Dataset records:
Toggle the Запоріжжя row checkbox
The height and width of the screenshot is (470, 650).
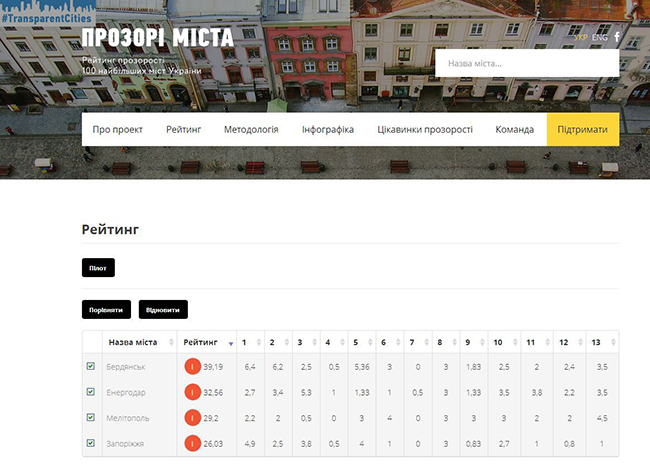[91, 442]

...

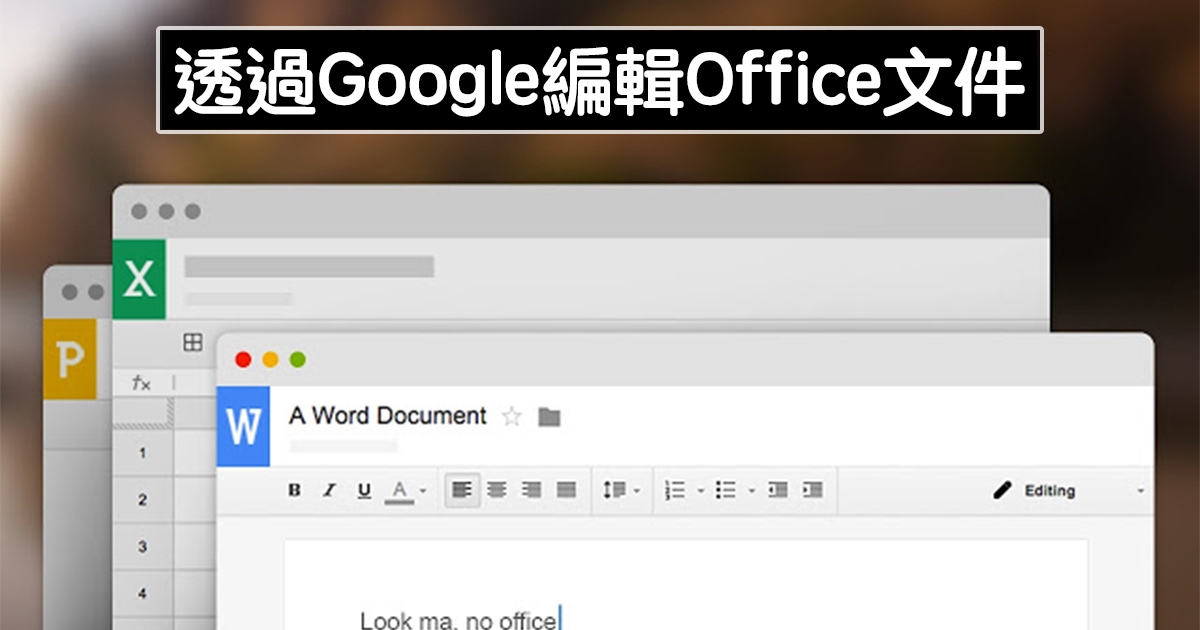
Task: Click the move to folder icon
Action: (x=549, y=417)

Stated goal: Count the lines in the material above that contain the string "height", matching case exactly, and give only the number.

Output: 1